***** DOCUMENT TEXT

Based on our review, including the data, technical processes and interpretations presented by Amplify, it is our opinion that the overall procedures and methodologies utilized by Amplify in preparing their estimates of the proved reserves, future production and discounted future net income as of December 31, 2018 comply with the current SEC regulations and that the overall proved reserves, future production and discounted future net income for the reviewed properties as estimated by Amplify are, in the aggregate, reasonable within the established audit tolerance guidelines of 10 percent as set forth in the SPE auditing standards.  Ryder Scott found the processes and controls used by Amplify in their estimation of proved reserves to be effective and, in the aggregate, we found no bias in the utilization and analysis of data in estimates for these properties

 

We were in reasonable agreement with Amplify's estimates of proved reserves, future production and discounted future net income for the properties which we reviewed; although in certain cases there was more than an acceptable variance between Amplify's estimates and our estimates due to a difference in interpretation of data or due to our having access to data which were not available to Amplify when its reserves estimates were prepared.  However notwithstanding, it is our opinion that on an aggregate basis the data presented herein for the properties that we reviewed fairly reflects the estimated net reserves, future production and discounted future net income owned by Amplify.

**********
***** INPUT MATERIAL

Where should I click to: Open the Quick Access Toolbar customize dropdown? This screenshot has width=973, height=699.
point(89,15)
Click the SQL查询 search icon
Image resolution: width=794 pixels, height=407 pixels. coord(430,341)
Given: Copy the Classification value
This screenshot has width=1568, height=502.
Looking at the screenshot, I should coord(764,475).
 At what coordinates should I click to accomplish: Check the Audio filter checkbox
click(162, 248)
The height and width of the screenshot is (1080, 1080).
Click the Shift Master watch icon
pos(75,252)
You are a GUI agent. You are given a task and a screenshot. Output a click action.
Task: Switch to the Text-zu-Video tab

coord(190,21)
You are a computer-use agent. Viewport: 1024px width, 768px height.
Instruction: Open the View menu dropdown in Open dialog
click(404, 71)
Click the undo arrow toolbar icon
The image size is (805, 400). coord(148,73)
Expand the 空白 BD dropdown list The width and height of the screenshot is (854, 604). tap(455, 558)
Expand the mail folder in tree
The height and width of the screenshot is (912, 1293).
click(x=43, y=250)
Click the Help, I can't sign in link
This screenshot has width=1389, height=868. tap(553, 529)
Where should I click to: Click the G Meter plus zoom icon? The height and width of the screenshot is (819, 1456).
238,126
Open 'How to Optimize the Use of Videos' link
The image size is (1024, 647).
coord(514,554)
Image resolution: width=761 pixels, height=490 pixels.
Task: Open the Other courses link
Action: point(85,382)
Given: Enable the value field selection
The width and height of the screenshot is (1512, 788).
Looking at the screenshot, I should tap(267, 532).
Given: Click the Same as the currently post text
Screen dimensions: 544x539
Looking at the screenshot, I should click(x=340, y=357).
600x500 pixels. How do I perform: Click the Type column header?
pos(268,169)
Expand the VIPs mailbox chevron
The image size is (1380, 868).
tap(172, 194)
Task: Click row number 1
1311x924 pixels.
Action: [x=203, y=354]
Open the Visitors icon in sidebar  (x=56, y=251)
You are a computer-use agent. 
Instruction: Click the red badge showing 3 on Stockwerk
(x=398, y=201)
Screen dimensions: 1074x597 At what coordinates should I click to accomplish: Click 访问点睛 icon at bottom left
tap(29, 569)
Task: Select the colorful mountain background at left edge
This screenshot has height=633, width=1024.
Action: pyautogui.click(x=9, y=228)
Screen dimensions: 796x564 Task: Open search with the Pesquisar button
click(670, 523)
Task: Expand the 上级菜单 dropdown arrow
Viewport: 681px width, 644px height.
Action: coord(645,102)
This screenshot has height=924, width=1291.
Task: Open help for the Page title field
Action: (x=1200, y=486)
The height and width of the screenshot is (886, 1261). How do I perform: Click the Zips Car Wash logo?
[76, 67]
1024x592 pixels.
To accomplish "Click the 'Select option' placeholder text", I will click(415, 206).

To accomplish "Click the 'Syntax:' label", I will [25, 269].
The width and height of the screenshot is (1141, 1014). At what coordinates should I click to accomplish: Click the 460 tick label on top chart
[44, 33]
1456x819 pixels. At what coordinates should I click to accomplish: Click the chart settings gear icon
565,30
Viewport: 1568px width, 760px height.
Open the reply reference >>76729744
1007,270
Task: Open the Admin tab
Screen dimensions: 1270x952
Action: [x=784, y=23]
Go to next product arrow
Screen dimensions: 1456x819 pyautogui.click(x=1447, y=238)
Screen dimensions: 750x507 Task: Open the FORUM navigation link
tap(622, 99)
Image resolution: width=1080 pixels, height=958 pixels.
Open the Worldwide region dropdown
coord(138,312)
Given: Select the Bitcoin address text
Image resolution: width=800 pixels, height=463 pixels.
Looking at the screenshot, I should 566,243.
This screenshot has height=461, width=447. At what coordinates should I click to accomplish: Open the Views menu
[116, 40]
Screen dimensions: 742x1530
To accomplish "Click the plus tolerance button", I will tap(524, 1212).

**********

TASKS TO COMPLETE →
1. Can you sift out every line of the entries above that contains the word "arrow"?
2. Could you carry on the reserves audit text past its last sentence?

RESPONSE LIST →
1.
Click the undo arrow toolbar icon
Task: Expand the 上级菜单 dropdown arrow
Go to next product arrow

2.
 

 

Standards of Independence and Professional Qualification

 

Ryder Scott is an independent petroleum engineering consulting firm that has been providing petroleum consulting services throughout the world since 1937.  Ryder Scott is employee-owned and maintains offices in Houston, Texas; Denver, Colorado; and Calgary, Alberta, Canada.  We have approximately eighty engineers and geoscientists on our permanent staff.  By virtue of the size of our firm and the large number of clients for which we provide services, no single client or job represents a material portion of our annual revenue.  We do not serve as officers or directors of any privately-owned or publicly-traded oil and gas company and are separate and independent from the operating and investment decision-making process of our clients.  This allows us to bring the highest level of independence and objectivity to each engagement for our services.

 

Ryder Scott actively participates in industry-related professional societies and organizes an annual public forum focused on the subject of reserves evaluations and SEC regulations.  Many of our staff have authored or co-authored technical papers on the subject of reserves related topics.  We encourage our staff to maintain and enhance their professional skills by actively participating in ongoing continuing education.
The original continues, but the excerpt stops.